An emerging green (though more controversial) energy route for data centers will be the nuclear option. While some data center operators are considering tapping into existing power plants for near term needs, most are also looking forward to commercial availability of Small Modular Reactor (SMR) technology, which is probably about five years off in the west (China and possibly Russia are close to commercial availability with their projects). When they are available, SMRs will be small enough to truck to data center sites where they can be installed next to the server suites. Each SMR should produce up to 80 megawatts of power, and multiple units can be installed to scale up to the required output.
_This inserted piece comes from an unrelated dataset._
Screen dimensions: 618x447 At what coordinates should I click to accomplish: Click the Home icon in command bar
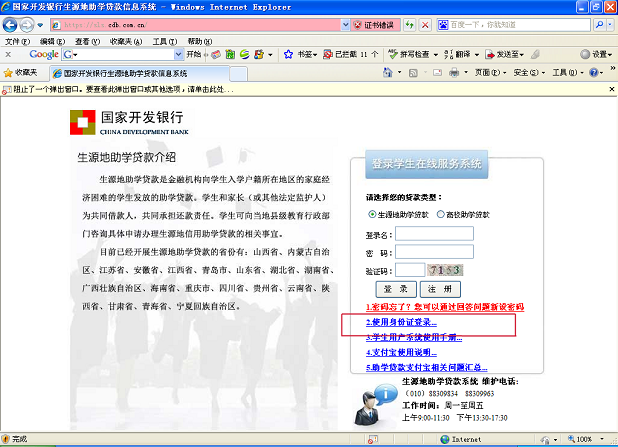pyautogui.click(x=387, y=73)
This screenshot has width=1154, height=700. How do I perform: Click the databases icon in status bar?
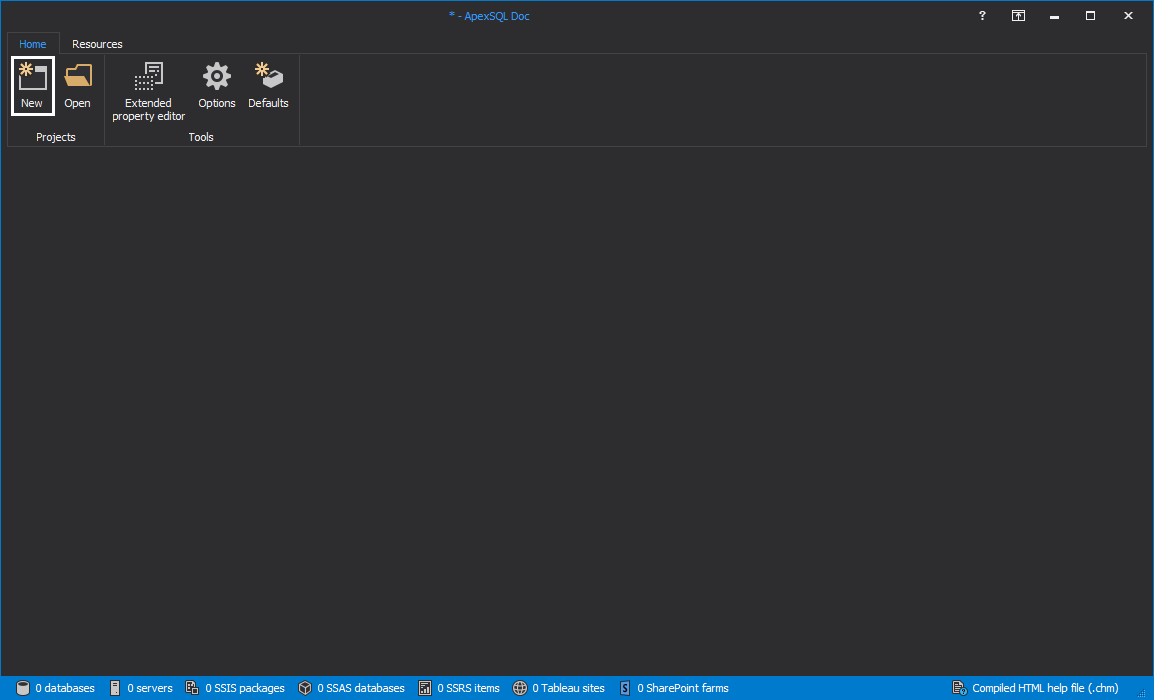pyautogui.click(x=24, y=688)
Amazon, Google, Microsoft, and Meta have all made early positioning moves regarding nuclear power. Amazon led a $500 million financing round for X-energy, which is developing a SMR. Likewise, Google is backing SMR-developer Kairos Power to supply several reactors to produce 500 megawatts in total.

Meanwhile, Microsoft is working with Constellation Energy to restart the Unit 1 nuclear reactor at Three Mile Island in Pennsylvania. It was closed in 2019 for economic reasons, which was most certainly a better outcome than befell Unit 2. That reactor was scarily destroyed in a partial meltdown in 1979 – still considered the worst nuclear accident in the U.S. When Unit 1 does come back online in 2028, it is expected to produce 835 megawatts of power to be supplied to a local grid operator, from which Microsoft will buy enough power for its needs.
Meta is playing catch up to its rivals in that it has only recently issued a RFP to select parties for up to four gigawatts of nuclear power – either from SMRs or larger reactors. The company advertised the RFP alongside several sustainability initiatives that it is already taking for its facilities, such as sourcing green energy and implementing carbon capture mechanisms.
While AI developers continue invest in compute-intensive training to improve model accuracy, and while an increasing number of users make use of AI services – OpenAI recently added a million users in a single hour when it released art image generation features via ChatGPT – so delivery of those services will continue to require increased data center infrastructure, and the power to run it.
It’s yet to be determined whether a recent focus on greater efficiency of AI software and systems design – as highlighted by projects like DeepSeek – will dampen the demand for raw compute cycles to fuel these AI trends. Much might depend on whether increasingly popular AI coding assistants are developed to address efficiency and runtime optimization when creating code.
It’s also too early to tell whether decentralized AI initiatives, and Decentralized Physical Infrastructure Network (DePIN) approaches to power them, will have any significant impact on the demand for services from the IT heavyweights, and the centralized data center installations that they are deploying. While DePIN is already being pitched at AI use cases, such as from Akash, PAI3 and Sahara AI, it will likely be some time before implementations are scaled sufficiently to garner the interest of AI enterprises.
For the next few years then, the cutting edge for enterprise innovation in AI is likely to be characterized by an increasing number of ever bigger nuclear powered hyperscale GPU farms. What could possibly go wrong?